Fig. 6.

Misfolded DAF-28::GFP accumulates in ire-1 mutants. (A) Representative western blot of GFP and tubulin of coelomocyte-defective day-2 cup-4 and ire-1(ok799) mutants harboring an integrated DAF-28::GFP transgene. Animals were treated with control RNAi or edem-1 RNAi. edem-1 inactivation increased DAF-28::GFP levels in cup-4 mutants, but not in ire-1 mutants, whose basal DAF-28::GFP levels were high even before edem-1 inactivation. (B) Bar graph showing the relative mean whole-body fluorescence of DAF-28::GFP in day-2 cup-4 or ire-1 mutants treated with control RNAi (blue) or edem-1 RNAi (red).

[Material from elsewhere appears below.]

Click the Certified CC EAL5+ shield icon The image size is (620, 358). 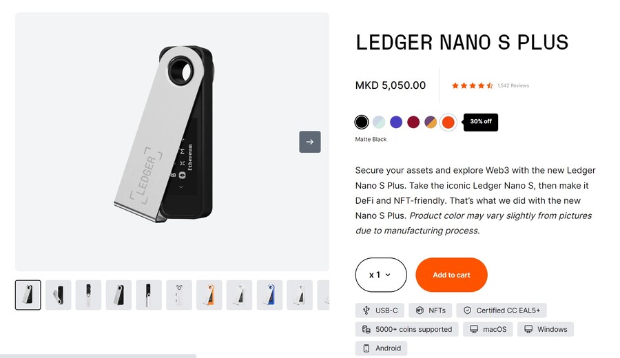(468, 310)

Fluorescence was calculated relative to control RNAi treatment of each strain. edem-1 inactivation did not increase DAF-28::GFP fluorescence. n, the number of animals analyzed. Similar results were obtained in two additional independent experiments. (C) Bar graph showing the average relative mRNA levels of daf-28::gfp in ire-1(+); cup-4(−) and ire-1(−) mutants, measured by qRT-PCR in three independent experiments. daf-28::gfp mRNA levels were not increased in ire-1 mutants (P>0.45, Student's t-test).